The president and House Republicans agree that we need to reform entitlements. And both agree that there are pro-growth policies that would yield additional revenue to the federal government without raising tax rates. Working together, we can find common ground that will enable us to reduce or even eliminate the impact of the sequester and continue to lower the deficit.
I’ve been quoted saying that “revenue should be on the table,” and I believe that it should but not in the way some have suggested. More revenue doesn’t and shouldn’t mean higher taxes. I think tax rates are already extraordinarily high for hardworking American families, but there are alternative ways to generate revenue and grow our economy. Policies could include repatriation of corporate profits from overseas, expanded oil and gas exploration both offshore and on federal land, and the sale of federal assets – just to name a few.
Beyond reforms that grow the economy, the committee should set forth a path that allows for expedited consideration of a tax reform package. It has been over 25 years since we have taken a comprehensive look at our tax code. In that time, the fundamental nature of our economy has changed. It makes sense for our tax code to now reflect the priorities of the century in which we now live.

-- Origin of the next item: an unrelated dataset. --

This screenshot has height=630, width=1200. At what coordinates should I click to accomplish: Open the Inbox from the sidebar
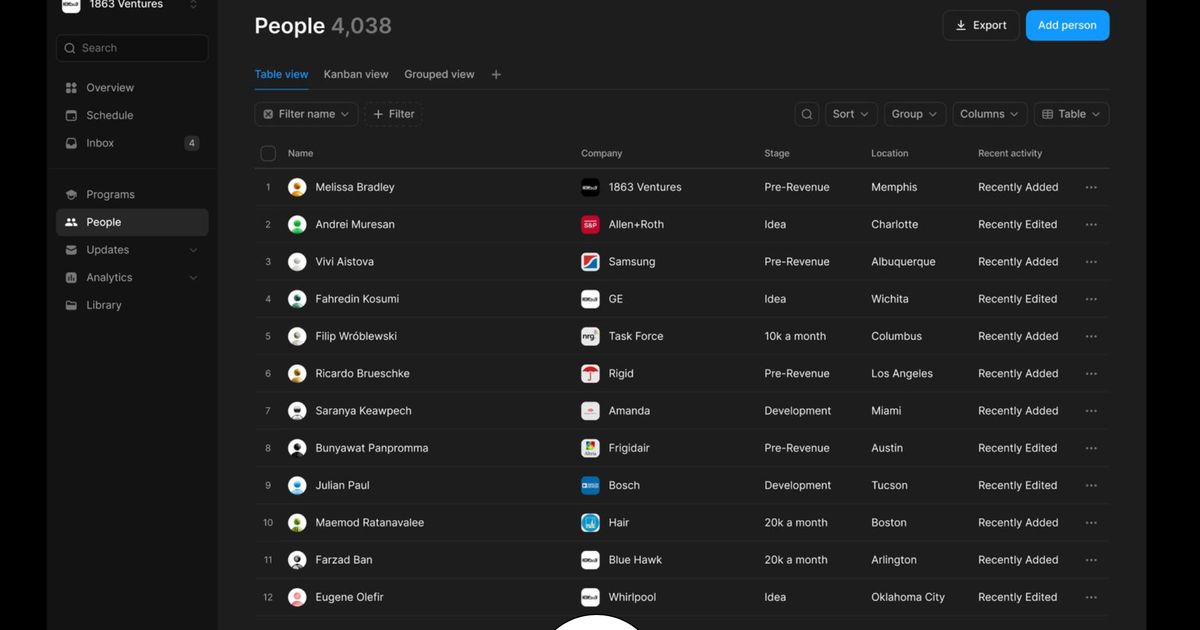coord(99,142)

While Republicans maintained their majority in the House in the last election, Democrats retained control of the Senate and White House. Sadly, “compromise” has become a dirty word in Washington, and it has prevented lawmakers from performing the basic functions of the jobs to which they were elected. Whether we like it or not, compromise is necessary in divided government. Otherwise, the American people are the ones who lose.
It’s time to end the common place habit of relying solely on short-term funding agreements and actually pass a budget.